Alain Fournier

Biographie de Alain Fournier

Alain Fournier, Henri-Alban de son vrai prénom, est né le 3 octobre 1886 à La Chapelle-d’Angillon en France. Ses parents étant tous les deux instituteurs, le jeune enfant est élevé dans un climat propice à l’étude et plus précisément aux lettres. Il entre au lycée Voltaire de Paris en 1898 où il excelle dans la plupart des matières.

Si en 1901, il se passionne soudainement pour la marine, il y renoncera rapidement pour finalement étudier la littérature afin d’entrer à l’École normale supérieure. Durant cette période, il se lie d’amitié avec Jacques Rivière, futur directeur de la NRF, avec qui il entretient une longue correspondance. En 1905, il tombe fou amoureux d’Yvonne de Quiévrecourt, qui malheureusement épouse un autre homme l’année suivante – c’est à elle qu’il fait référence avec le personnage d’Yvonne de Galais dans son œuvre majeure, Le Grand Meaulnes.

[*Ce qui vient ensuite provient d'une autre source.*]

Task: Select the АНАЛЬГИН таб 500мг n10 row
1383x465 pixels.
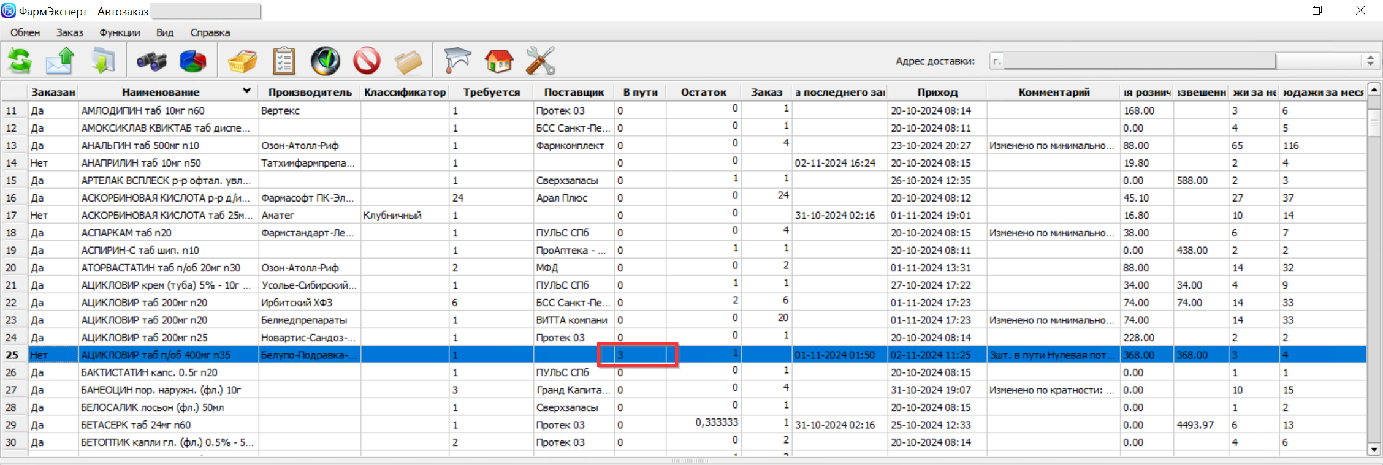Action: click(x=140, y=146)
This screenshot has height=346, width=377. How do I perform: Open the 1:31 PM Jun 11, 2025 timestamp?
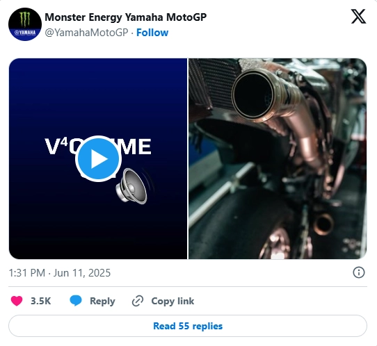[x=60, y=273]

Après avoir échoué au concours de l’École normale supérieure, il effectue son service militaire et s’engage ensuite comme chroniqueur pour le Paris-Journal en 1910. Tout en rencontrant des personnalités influentes du monde littéraire, telles qu’André Gide, Jacques Copeau ou Marguerite Audoux, il commence à publier des poèmes, des essais, des contes, et surtout Le Grand Meaulnes, qui sort en 1913 et qui le consacrera auprès de ses pairs. Cette même année, il entretient une liaison avec la comédienne Pauline Benda, connu sous le nom de Madame Simone. Durant cette période, il entreprend l’écriture d’un second roman, Colombe blanche, qu’il ne terminera jamais.

Lieutenant de réserve, il est mobilisé au début de la Première Guerre mondiale et se rend dans la région des Hauts de Meuse. C’est lors d’une attaque lancée contre les Allemands qu’Alain Fournier décède en septembre 1914, à l’âge de 28 ans. Décoré à titre posthume par la Croix de guerre et nommé chevalier de la Légion d’honneur, le jeune écrivain jouit d’un certain succès grâce sa mort pour son unique roman, Le Grand Meaulnes. Cette œuvre continue d’être largement lue par le public français contemporain et d’autres écrits de l’auteur sont aujourd’hui publiés, tels que ses poèmes et ses correspondances.

Citations de Alain Fournier

« Pas un toit, pas une âme. Pas même le cri d’un courlis dans les roseaux des marais. Et, sur cette solitude parfaite, brillait un soleil de décembre, clair et glacial. » (Le Grand Meaulnes)

« Il y a en elle je ne sais quoi de pauvre et de puéril ; il y a dans son regard je ne sais quel air souffrant et hasardeux qui m'attire. » (Le Grand Meaulnes)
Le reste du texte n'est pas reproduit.